Former Citrus Memorial Hospital nurse Bruce Alan Young is expected to be tested today for the virus that causes AIDS, pending his signature on a special contract drawn up by his attorney and state prosecutors.

Young, 45, had been scheduled for AIDS testing more than a week ago. The test was postponed when the public defender's office abruptly withdrew from representing Young because of a possible conflict of interest.

According to Assistant State Attorney Bob Hodges, the contract that Young will be asked to sign today would give authorities permission to release Young's AIDS test results to all of his possible victims.

"Potential victims would include all the women who have gone to the Inverness Police Department and made a report and all women who can verify that Mr. Young was their nurse," Hodges said.

Close to 100 women have expressed fears that they were sexually assaulted by Young while they were under anesthesia at Citrus Memorial Hospital between 1990 and 1994.

Hodges did not know how soon the AIDS results could be expected, however a spokeswoman at the Citrus County Health Department said the results are normally available in seven to 10 days.

Young is charged with raping five semi-conscious women shortly after they left surgery. As a registered nurse, Young was responsible for helping the women as they came out of anesthesia. Instead, police say, he often gave them more drugs so they would be unconscious while he attacked them.

On Oct. 3, another nurse walked in on Young as he lay atop a sedated 15-year-old on a hospital gurney. Police said that Young has admitted to them that he attacked the teen and a 23-year-old female patient on Aug. 19.

Today, authorities also will draw blood and other body samples from Young to be used as evidence in the case of the 15-year-old girl.

Young has agreed to do far more than legally necessary.

Under Florida law, anyone charged with committing a sex offense that involves the transmission of body fluids from one person to another must, upon the victim's request and the court's order, undergo HIV testing.

Young faces five rape charges but only in one case, that of the 15-year-old girl, is he accused of having intercourse with the victim. In the other four cases, prosecutors say he used his finger or another object to assault the victims.

Beyond that, state law says only Young, the applicable victims and possibly the Citrus County Public Health Unit must be notified of the test results. By agreeing to notify women who only fear they were assaulted, Young has waived large portions of the confidentiality provisions designed to protect him.

"The Legislature finds that a victim of a sexual offense is entitled to know at the earliest possible opportunity whether the person charged with the offense has tested positive for" HIV, the law reads.

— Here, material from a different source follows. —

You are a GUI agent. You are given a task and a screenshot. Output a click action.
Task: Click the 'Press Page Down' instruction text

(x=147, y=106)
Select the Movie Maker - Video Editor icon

On other fronts, state health investigators today are expected to wrap up their second round of inquiries into Citrus Memorial, a spokeswoman said.

After its first look, the Agency for Health Care Administration's two-member team found that the hospital appeared to be following state law concerning the recording, tracking and addressing of complaints, spokeswoman Nina Bottcher said.

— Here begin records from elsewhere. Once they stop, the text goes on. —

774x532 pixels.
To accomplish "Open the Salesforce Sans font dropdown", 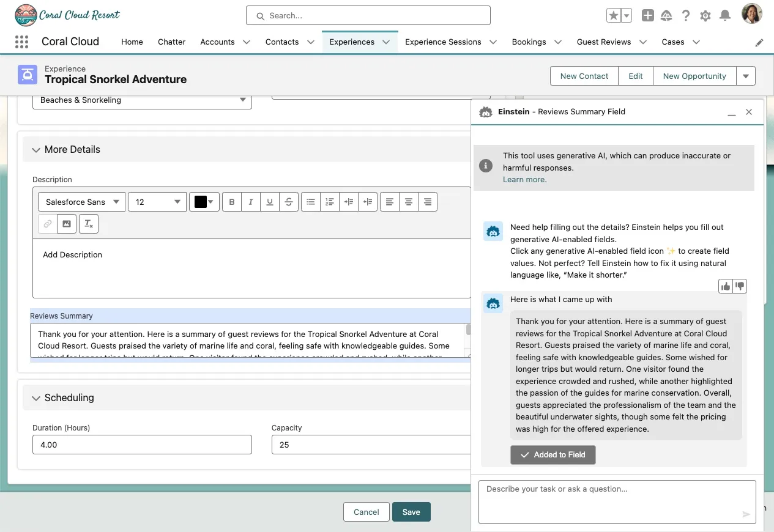I will coord(82,202).
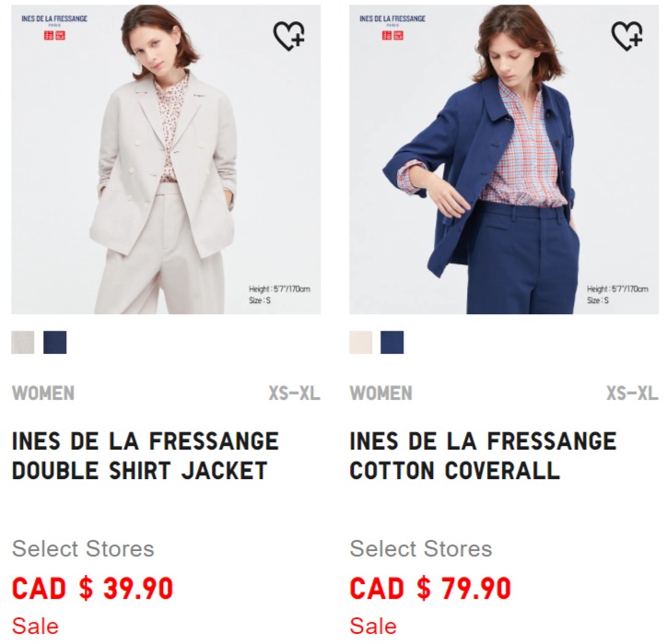Viewport: 667px width, 644px height.
Task: Add Cotton Coverall to wishlist
Action: tap(627, 36)
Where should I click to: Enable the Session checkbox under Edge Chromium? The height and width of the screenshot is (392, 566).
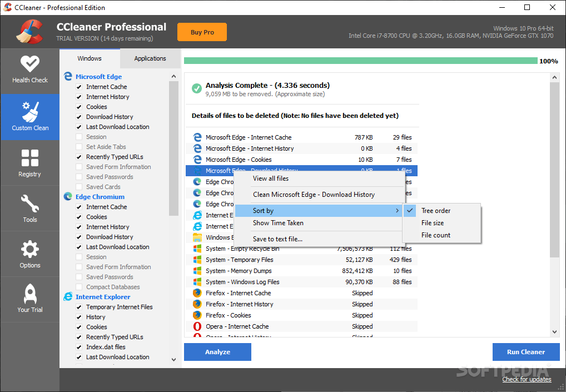pyautogui.click(x=79, y=256)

The same team now is checking to see whether Citrus Memorial complied with their procedure regarding the recent complaints made by female patients in the cases involving Young and former X-ray technician Bruce MacFarlane.

Bottcher said the investigators will report back to the Health Care Financing Administration in Atlanta, a federal group that oversees distribution of Medicare and Medicaid dollars.

Also today, Young is scheduled to meet with his attorney William Lackay to further discuss the case. Lackay said he is studying the information sheets, the documents on which the state lists its accusations, to see whether they spell out all the elements of the crime.

Lackay further said that, for now, he won't seek a gag order that would have severely limited what investigators, lawyers, victims and witnesses could have said about the case. He considered making the request because statements reported in the media might taint potential jurors and perhaps jeopardize Young's right to a fair trial.

"It (the media situation) seems to have calmed down a little," Lackay said. "At this point in time I'm going to hold off."